▸ Your objective: The expected result is the run of lines from the one containing "B2bno (417, 2376)" to the end of the listing, copied exactly.

--- --- ---

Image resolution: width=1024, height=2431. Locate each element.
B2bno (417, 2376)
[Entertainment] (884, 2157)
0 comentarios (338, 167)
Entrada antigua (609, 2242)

--- --- ---

▸ Task output:
B2bno (417, 2376)
[Entertainment] (884, 2157)
0 comentarios (338, 167)
Entrada antigua (609, 2242)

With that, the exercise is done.